7   |     do_something_async().await;
    |     ^^^^^^^^^^^^^^^^^^^^^^^^^^ await occurs here, with `mut lock` maybe used later
8   | }
    | - `mut lock` is later dropped here

This happens because std::sync::MutexGuard type is not Send. This means that you can't send a Mutex lock to another thread and the error happens because the Tokio runtime can move a task between threads at every .await. This means that you need call the destructor before it runs.

use std::sync::MutexGuard

async fn increment_and_do_other_stuff(mutex: &Mutex<i32>) {
  {
    let mut lock: MutexGuard<i32> = mutex.lock().unwrap();
    *lock += 1; 
  }//lock goes out of scope here

  do_something_async();
}

You should not try to circumvent the issue by spawning away a task that does not require it to be Send, because if Tokio suspends our task at an .await while the task is holding the lock, some other task may be scheduled to run on the same thread, and that task may aslo try to lock the Mutex, which would result in a deadlock, as the task waiting to lock the mutex would preven the task holding the mutex to release the mutex.

Restructure your code to not hold a lock across an .await

The safest way to handle a mutex is to wrap it in a struct, and lock the mutex only inside non-async methods on that struct.

use std::sync::Mutex

struct CanIncrement {
  mutex: Mutex<i32>,
}

impl CanIcrement {
  // This function is not marked async
  fn increment(&self) {
    let mut lock = self.mutex.lock.unwrap();
    *lock += 1;
  }
}


async fn increment_and_do_stuff(can_incr: &CanIncrement) {
  can_incr.increment();
  do_something_async().await;
}

Tasks, Threads, and Contention

Using a blocking mutex to guard short critical sections is an acceptable strategy when contention is minimal. When a lock is contended, the thread executing the task must block and wait on the mutex. This will not only block the current task, but it will also vlock all other tasks scheduled on the current thread.

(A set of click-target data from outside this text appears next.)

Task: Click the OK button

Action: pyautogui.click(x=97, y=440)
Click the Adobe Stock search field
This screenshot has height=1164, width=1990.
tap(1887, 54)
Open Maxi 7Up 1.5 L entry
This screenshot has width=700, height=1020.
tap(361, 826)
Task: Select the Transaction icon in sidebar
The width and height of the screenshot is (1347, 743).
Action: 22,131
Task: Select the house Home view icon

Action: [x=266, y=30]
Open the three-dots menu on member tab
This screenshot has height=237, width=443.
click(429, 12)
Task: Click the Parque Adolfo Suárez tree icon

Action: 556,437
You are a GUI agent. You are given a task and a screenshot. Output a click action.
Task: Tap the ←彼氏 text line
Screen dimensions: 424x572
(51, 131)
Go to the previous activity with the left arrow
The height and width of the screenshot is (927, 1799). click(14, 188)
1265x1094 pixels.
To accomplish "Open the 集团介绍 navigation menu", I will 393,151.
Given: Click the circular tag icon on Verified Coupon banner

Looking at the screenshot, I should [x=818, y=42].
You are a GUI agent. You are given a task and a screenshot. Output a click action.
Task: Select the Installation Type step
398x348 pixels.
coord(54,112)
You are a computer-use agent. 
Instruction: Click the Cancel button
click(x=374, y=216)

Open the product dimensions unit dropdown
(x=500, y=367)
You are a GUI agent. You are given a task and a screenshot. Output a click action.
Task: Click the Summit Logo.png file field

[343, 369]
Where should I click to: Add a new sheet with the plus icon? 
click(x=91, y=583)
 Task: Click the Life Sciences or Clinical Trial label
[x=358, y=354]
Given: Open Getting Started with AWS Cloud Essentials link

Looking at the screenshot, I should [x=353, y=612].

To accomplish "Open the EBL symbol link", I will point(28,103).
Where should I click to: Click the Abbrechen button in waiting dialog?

If contention on a synchronous mutex becomes a problem, the best fix is rarely to switch to the Tokio Mutex. Instead, the options to consider are:

  • Let a dedicated task manage state and use message passing
  • Shard the mutex
  • Restructure the code to avoid the mutex

Mutex Sharding

In our use case, each key is independent, mutex sharding will work well. To do this, instead of having a single Mutex<HashMap<_, _>> instance, we would introduce N distinct instances.

type ShardedDb = Arc<Vec<Mutex<HashMap<String, Vec<u8>>>>>;

fn new_sharded_db(num_shards: usize) -> ShardedDb {
  let mut db = Vec::with_capacity(num_shards);
  for _ in 0..num_shards {
    db.push(Mutex::new(HashMap::new()));
  }
  Arc::new(db)
}

Then, finding a cell for any given key becomes a two-step process. First, the key is used to identify which shard it is a part of. Then, the key is looked up in the HashMap.

let shard = db[hash(key) % db.len()].lock().unwrap();
shard.insert(key, value);

The dashmap crate provides a implementation of a sharded HashMap that is a little more sophisticated. There are also crates for concurrent hash table implementations called leapfrog and flurry while the latter is a part of Java's ConcurrentHashMap data structure.